So I've had a hectic few days, and I'm getting close to having caught up with the things that I've been sitting on whilst I've been away.

ObRandom: Several people, independantly, have told me within the past few days that "whilst" is not a real word. it is. End of ..

Some interesting things I've been working upon recently include a fun little firewall tool. Once upon a time I wrote a firewall script which worked like this:

firewall/
`-- incoming.d
    |-- smtp
    |-- ssh
    `-- www
`-- outgoing.d
    |-- ssh
    |-- smtp
    |-- dns
    `-- icmp

When you executed the magic firewall script it would scan the incoming.d directory, and for each file it found lookup the relevant port in /etc/services. These port numbers would then be opened. And at the end you'd just have a "-j DROP".

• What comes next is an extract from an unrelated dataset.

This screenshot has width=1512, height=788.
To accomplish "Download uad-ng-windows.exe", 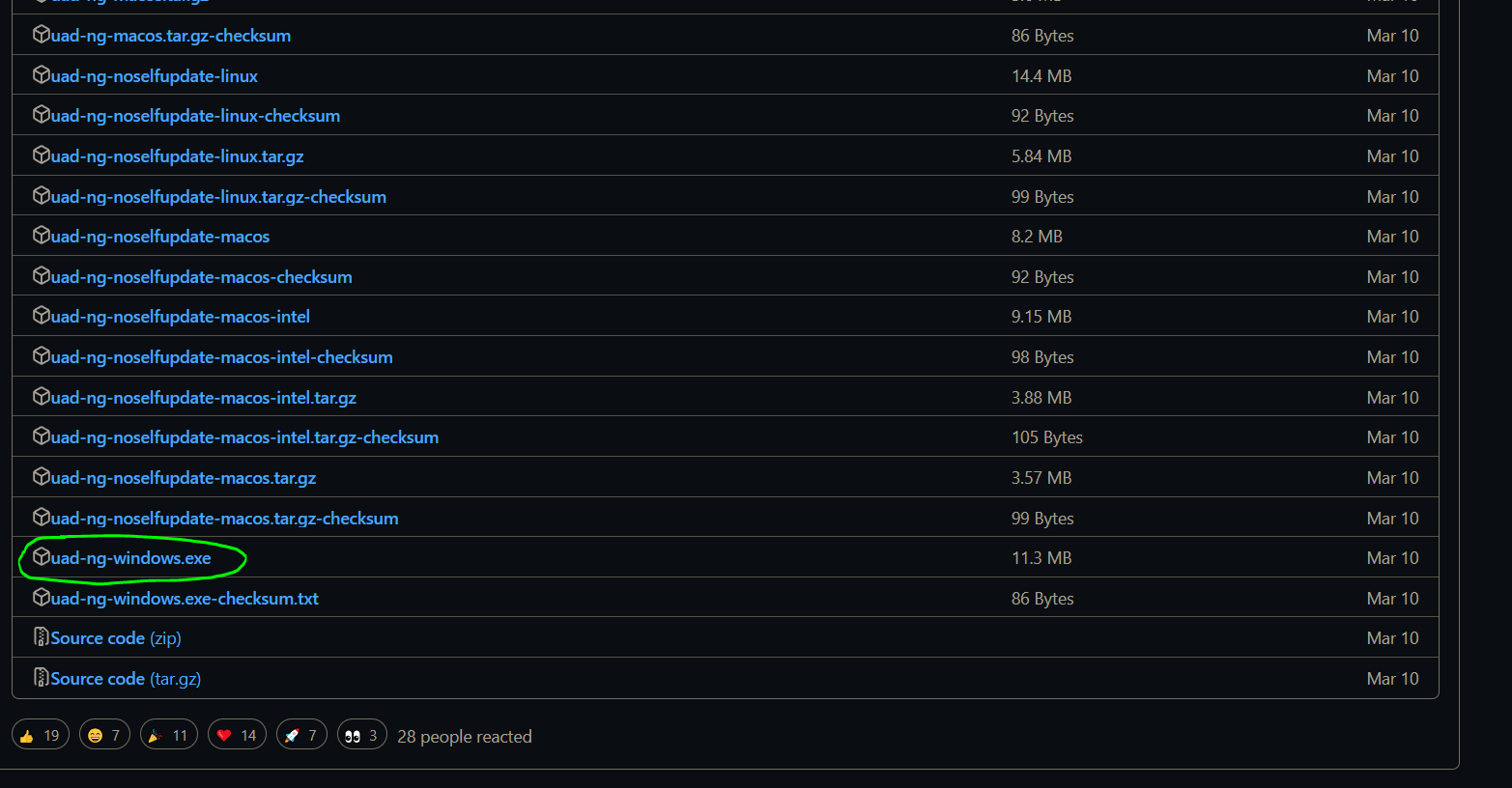I will click(x=130, y=558).
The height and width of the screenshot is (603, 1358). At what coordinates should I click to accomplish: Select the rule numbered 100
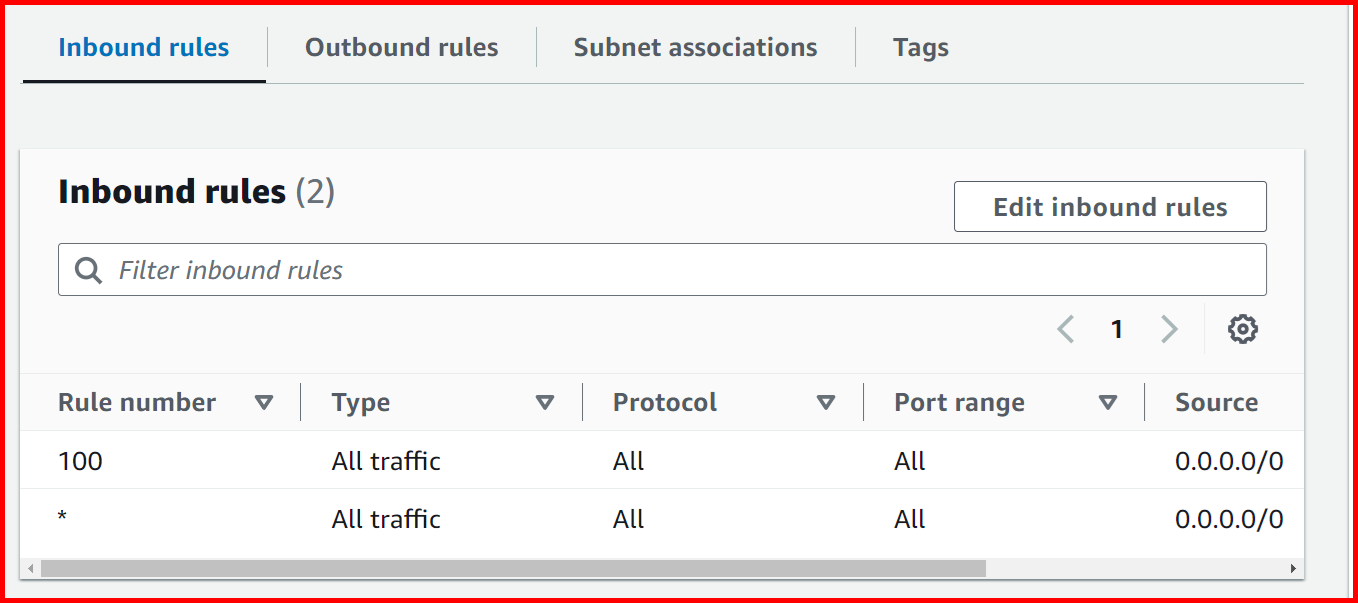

After a long phone conversation to a colleague on Thursday/Friday of last week I've now reworked this idea anew. There is still the notion of filenames referring to what is allowed for a pair of directories (incoming.d/ + outgoing.d/) but even more flexability and no hardwired use of /etc/servvices.

I guess some ideas are just too simple to give up ..?

Anyway there are a plethora of different firewall applications of varying sophistication and complexity in the world. I don't really want to go out of my way to promote this one - but at the same time it might be a useful idea for somebody?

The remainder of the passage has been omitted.